Because of the rarity of this lesion, its appearance on radiographic imaging has not been well-characterized and differentiating factors of its radiographic appearance have not been previously described. Of the 52 previous case reports present in the literature regarding RAS after treatment for pituitary adenomas, approximately twenty of these were reported prior to the computed tomography (CT) era. Those which did report CT findings, found positive contrast enhancement and bony erosion of the skull base.5–8 Of the more recent case reports during which MRI was available, only six report imaging characteristics in this modality, describing an appearance characteristic of other high-grade lesions such as contrast enhancement and invasion of surrounding structures.4,9–13 One series of two patients presents magnetic resonance spectroscopy findings of increased metabolic activity within the lesion, 9 which is also non-specific for high grade lesions.

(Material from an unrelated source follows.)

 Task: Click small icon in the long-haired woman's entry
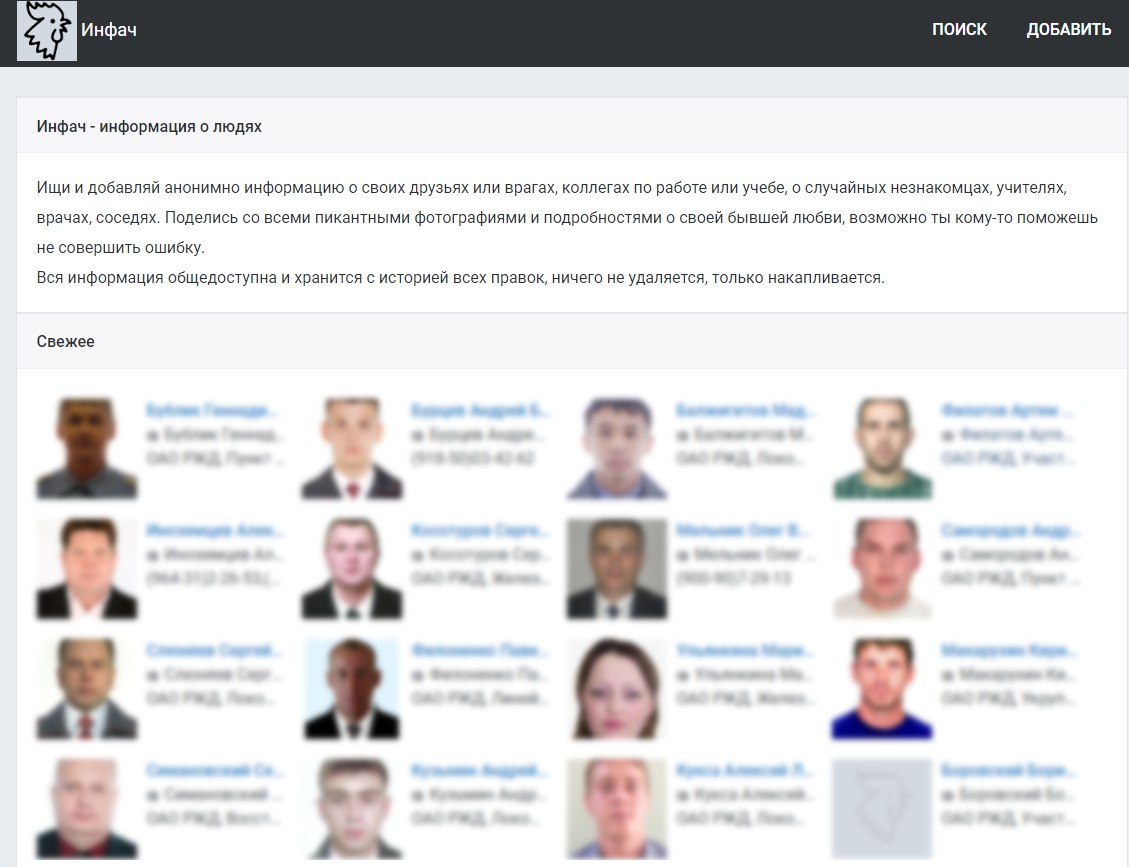pos(683,675)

In the case of our patient, imaging included a diffusion weighted imaging sequence which was notable for showing restricted diffusion of the tumor, which led to initial concern about the possible presence of an abscess. Other features that were worrisome for high-grade tumor included: enhancement, marked increase in size over a short interval, and a new increased T1 signal, which could have been associated with subacute blood or proteinaceous fluid. These findings could have been seen in radiation necrosis, but as restriction of diffusion weighted images develops around the peripheral zone of enhancement, this is more suggestive of increase cellularity as the tumor is growing peripherally. With this initial uncertainty, this prompted more urgent surgical exploration, although no evidence of infection was found to be present.

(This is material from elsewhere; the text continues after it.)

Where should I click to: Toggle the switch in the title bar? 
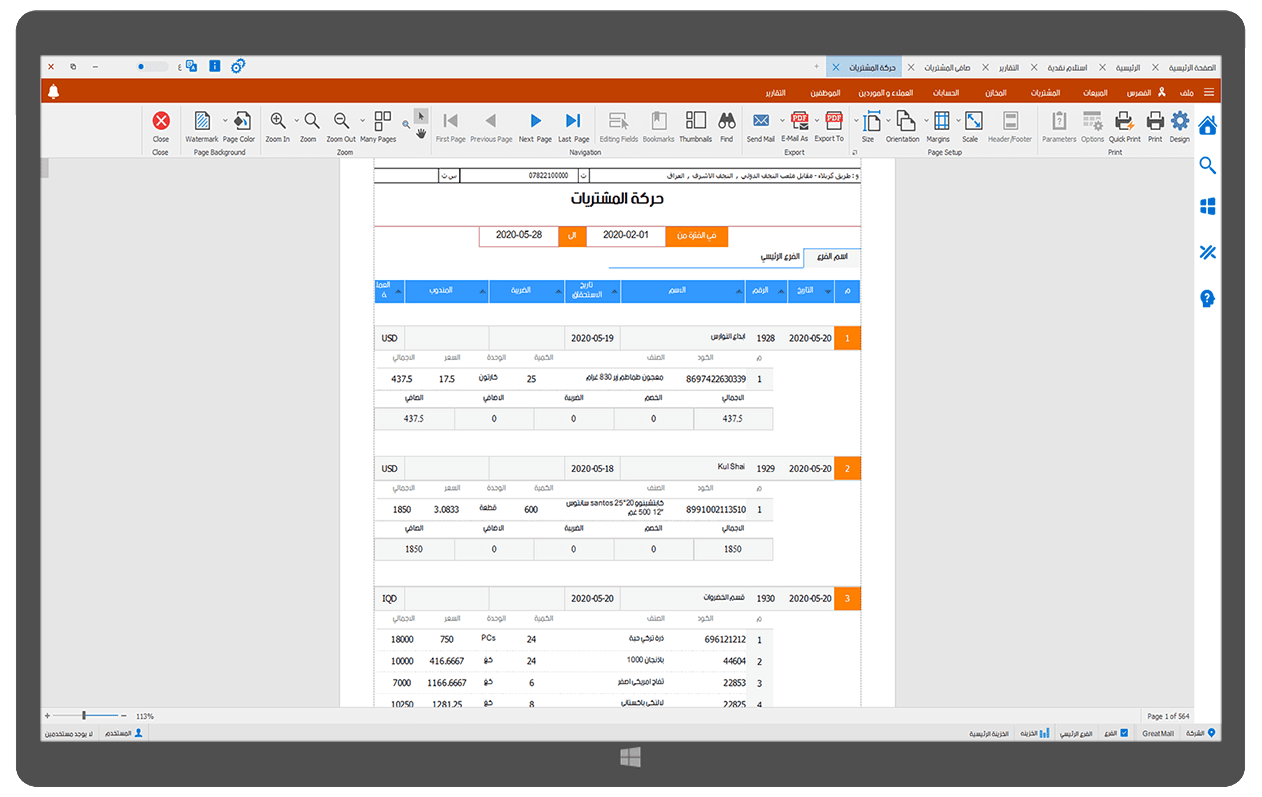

RAS after sellar radiation for pituitary adenoma is a disease with a dismal prognosis due to its rapid growth and aggressive invasion of surrounding critical structures. No reported current treatment modalities have been effective. En bloc resection, a central tenet of sarcoma management, is generally impossible due to invasion of structures such as the optic nerve, cavernous sinus, and internal carotid artery. These lesions may be under-diagnosed because of their propensity to invade the structures of the skull base and cause sudden death, with several patients in the literature presenting with fatal hemispheric stroke or intratumoral hemorrhage. A diagnostic clue may be the late development of diabetes insipidus, which is rare with pituitary adenoma recurrence and may suggest a more aggressive lesion invading the posterior pituitary, prompting earlier investigation.
Although rare, the incidence of RAS is likely to increase with increasing use of radiation therapy for pituitary adenomas, as well as other histologically benign intracranial lesions such as schwannomas and skull base meningiomas. Physicians treating patients with a history of sellar radiation for pituitary adenomas or other sellar tumors must be cognizant of this late post-radiation complication.